BUENOS AIRES (Reuters) - Brazil’s central bank will cut its benchmark interest rate by 50 basis points again on Wednesday to aid Latin America’s No. 1 economy as it plunges into a rapidly widening recession due to lockdown measures, a Reuters poll showed.
With activity already undergoing what appears to be the deepest quarterly slump on record and companies hardly able to sell their goods and services, inflation is no longer a threat that would prevent more monetary easing. [ECILT/LTAM]
The central bank’s policy committee, known as Copom, is set to extend the rate cutting cycle it opened last year to stoke an economy that was already lagging before the coronavirus pandemic, spoiling President Jair Bolsonaro’s vows for growth.
“The gravity of the situation has become more clear since the last meeting of the Copom,” said Etore Sanchez, chief economist of Ativa Investimentos in Sao Paulo. “The critical condition of the economy will prevail in policy decisions.”
In a sign of how fast economic conditions are declining, Brazil’s unemployment rate rose to 12.2% in the three months through March, marking the biggest increase in three years even though coronavirus was not the major factor.
The expected reduction would be the 7th since July, when the Selic rate stood at 6.50%, and leave it at a record low of 3.25% following a similar half-percentage point cut at a scheduled meeting in March, according to 26 economists polled April 27-30.
The Copom is then forecast to ease again to 3.00% at some point this quarter, below the 3.25% end-of-cycle rate expected in a previous Reuters poll in April, and remain there for a full year before gradually starting to tighten.
But this approach has caused a side-effect with a 27% crash of the real BRBY since January after the Copom’s rate cuts eroded the so-called “carry trade” advantage of the Brazilian currency, diminishing its attractiveness to investors.
Such a big depreciation would have ignited inflation in other circumstances, as in the 1980s or in present day Argentina, Brazil’s neighbor.
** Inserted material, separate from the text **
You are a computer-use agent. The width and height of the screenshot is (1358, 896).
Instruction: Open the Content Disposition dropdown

However, the coronavirus-related contraction has left Brazilian firms without any pricing power.
“Despite the real’s weakness, inflation expectations have continued to fall, giving room for Brazil’s central bank to ease further,” Citi analysts wrote in a report this week. U.S. dollar sales also lessen pressures from a falling currency, it added.
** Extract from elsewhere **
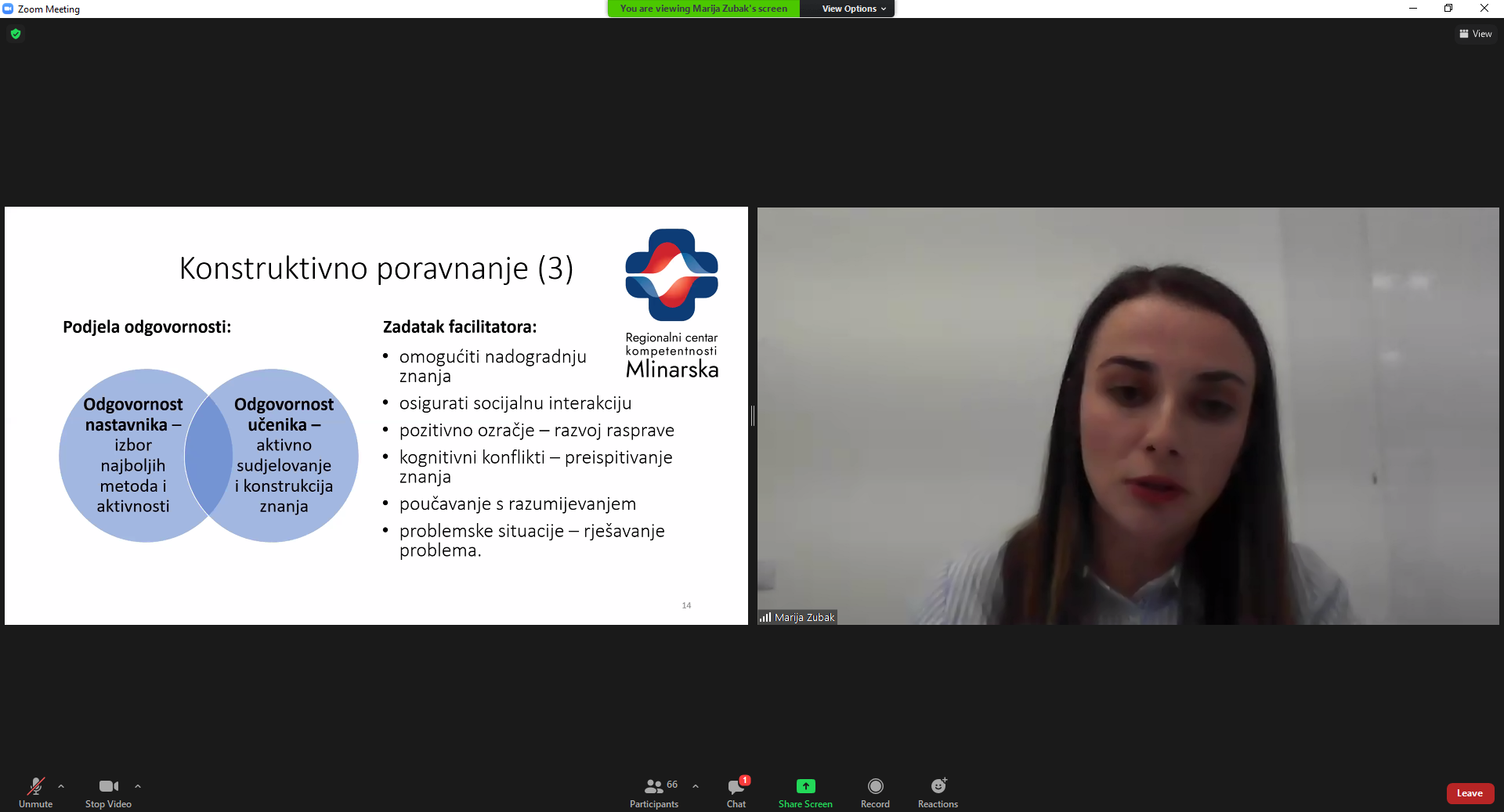Start recording the meeting
1504x812 pixels.
pyautogui.click(x=875, y=792)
Inflation will probably average 2.7% in the second quarter, its lowest for a three-month period since 2017, when a bumper crop brought down food prices, according to Reuters polls. Gross domestic product (GDP) is seen collapsing 5.7% in April-June.
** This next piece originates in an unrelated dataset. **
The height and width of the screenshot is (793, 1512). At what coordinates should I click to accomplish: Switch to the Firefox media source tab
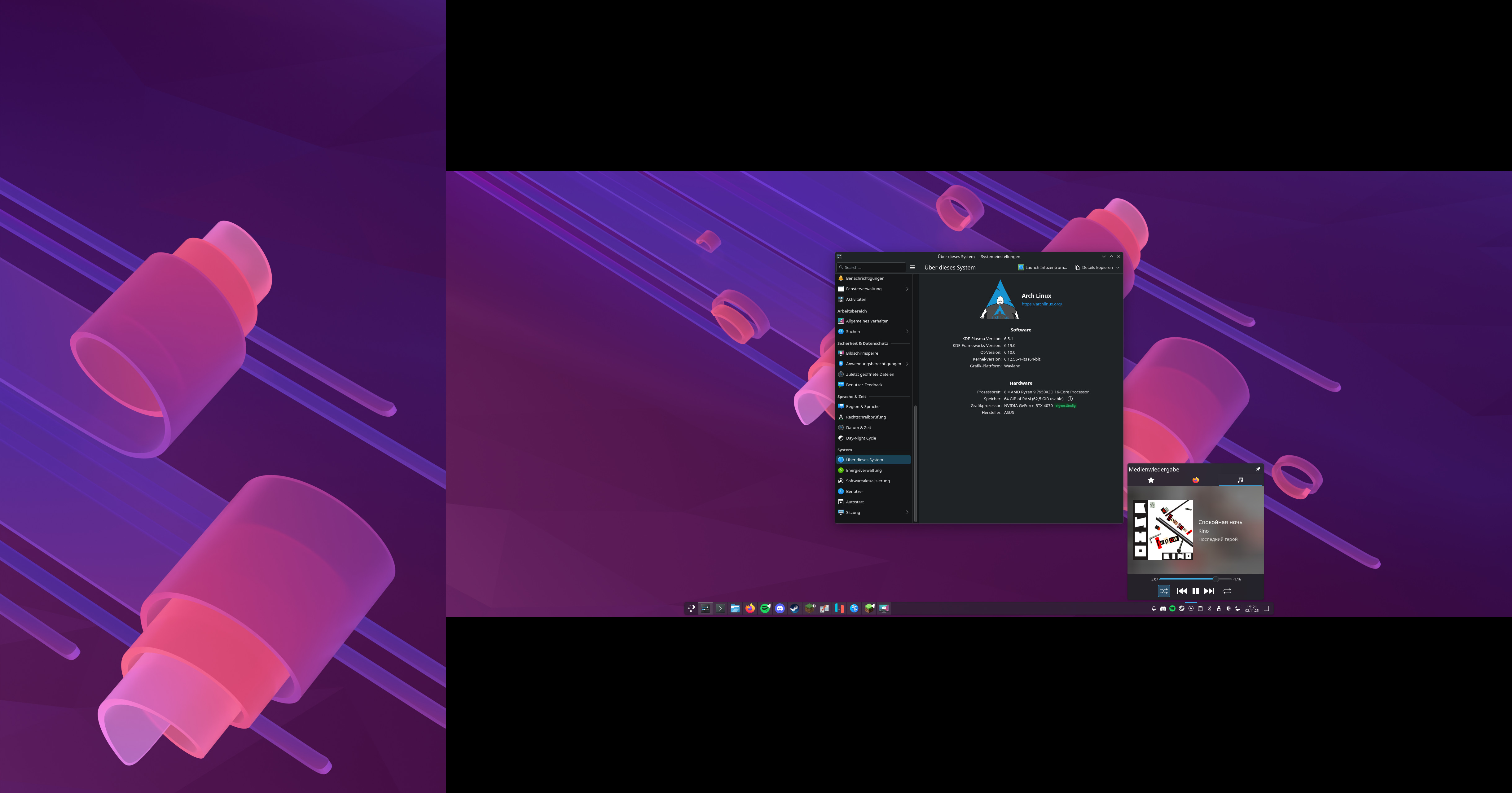pyautogui.click(x=1195, y=480)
The worrying outlook has led Congress to begin debating a bill to grant the central bank emergency powers to carry out “quantitative easing” or QE as part of its crisis-fighting arsenal.
So far, Roberto Campos Neto, the bank’s president, has ruled out widespread bond buying, saying any action would be similar to its foreign exchange intervention in times of acute market stress.
Officials want to allay fears they will embark on outright money printing. “It will be limited to the secondary market, we see this as a positive measure,” said Victor Beyruti, an economist at Guide Investimentos in Sao Paulo.